Sculptures by François du Plessis
Is François du Plessis a bibliophile? This question may astonish, as for many years books and also magazines have been the basic material for his artistic work. Yet the question stands: is François du Plessis a bibliophile? – Ultimately, we will pose this question once more and then, hopefully, will be able to answer it.
François du Plessis’ dealing with the book is not altogether innocuous. It is rather in a very solid, almost abstract way physical and tangible. His objects deal with nothing less than the realisation of new forms, not the replication of a text, not the illustration of a thought contained therein, they are about sculptures, about a three-dimensional picture. Thus come into being erratic, frayed, earlier on whitened, but today often untouched reliefs, round images, cubes, small wild book creatures or towering winding steles. They cannot be counted among the so-called artist books. Those painters’ books, scribbling pads and virtuous designs which are published, either in the well-maintained enclosures of the bright publishing culture or the shadowy recesses of self-publishing.
These works tell us that their creative process of has absolutely nothing in common with the politicizing, condensed apotheosis which wafts around those on which the Zeitgeist feeds; illustrate great ideas or at times authoritarian demeanour, even resistance, and of which Biermann only has to say that they are ‘dissident trophies’ (i).
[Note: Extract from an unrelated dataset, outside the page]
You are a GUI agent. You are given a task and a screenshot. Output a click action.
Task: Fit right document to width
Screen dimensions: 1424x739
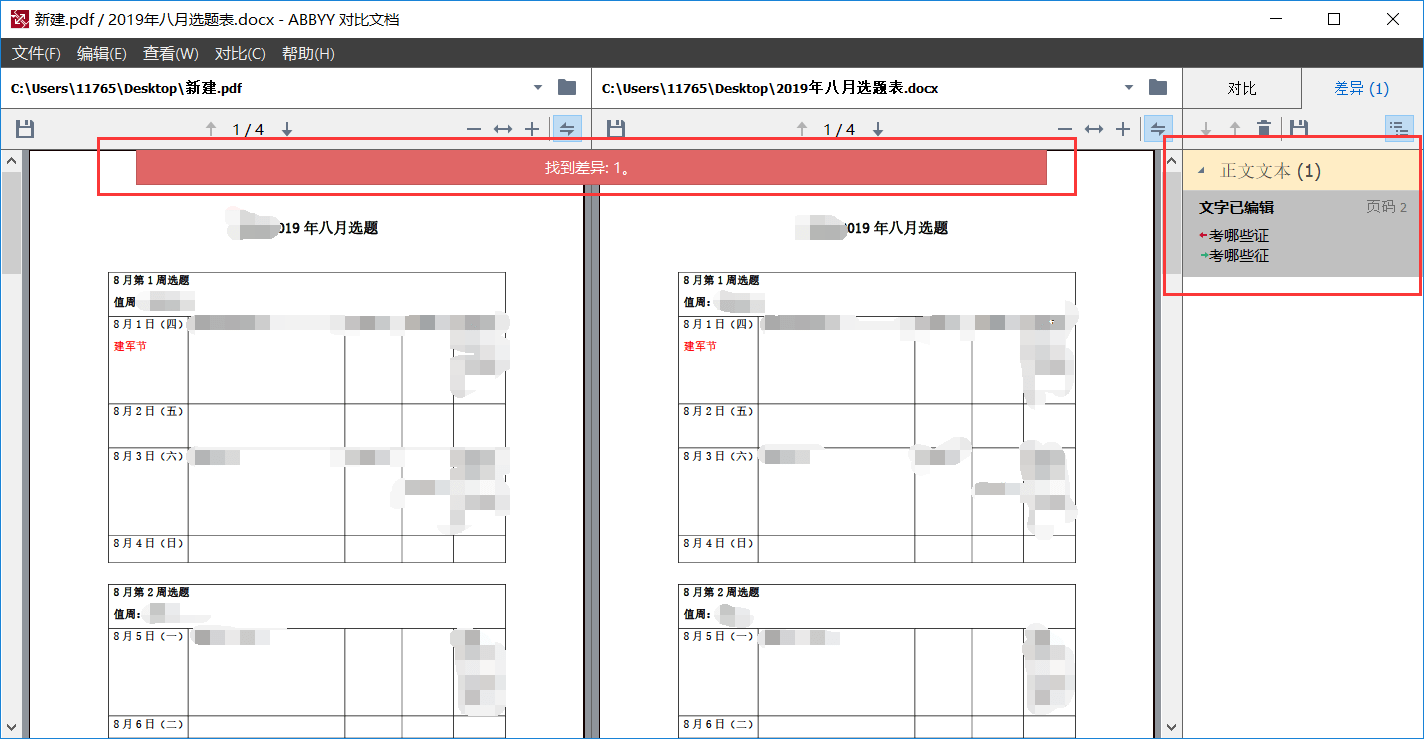(x=1094, y=129)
For the reality of these object, their essence, the contents of the books used is not important. Not the thought, not the word are the material here, as it was true for the thought-gathering Heiner Müller, but the paper, the bound volume of perhaps a few hundred pages; important is the substance, the materiality (in the physical sense), that carries the text and how it relates to potencies and colours.
For his book objects, François du Plessis disassembles the original books. For him, their worth is not hidden behind the closed covers. Binding and pages, the body, that is the material to be reassembled and held together by screws to re-emerge as a gigantic reminiscence of a tree grate, as a speaking (sic!) Tower of Babel or, recently, as a cunning book reptile. The prevailing forces are enormous.
Where screws penetrate binding and paper, there everything is tight, remains no gap. In other places, however, abysses yawn and passages lead into small spaces, offering a view of the past, of letter sequences, and punctuation marks, and cover colours. The dark spots lend structure to the body, shadows emerge. The object begins to stir optically. It seems to be alive. These impenetrable layers and random structure distortions are the more important as they lead the observer further away from the source, the book. It is because of them that the source material will turn into a totally new, independent, associative work of art.
Thus sculptures come into being. Distinct, unique figures, solid, sensuous, playful, never didactic but always new, always surprisingly different. br> Let’s come back to our question asked at the beginning: is François du Plessis a bibliophile? Yes, I think he is. For ‘bibliophile is admittedly the love for books, but not necessary for their content’ (ii). After all, these book objects tell their own story – book stories does not mean the stories in the book, but those which tell what has become of these books. Fascinating new material beings.
Stefan Skowron
Aachen, im April 2011
i. Wolf Biermann, Ein öffentliches Geschwür, in: DER SPIEGEL 3/1992, 13.01.1992.
ii. Umberto Eco, Die Kunst des Bücherliebens, Carl Hanser Verlag München 2009, S. 32.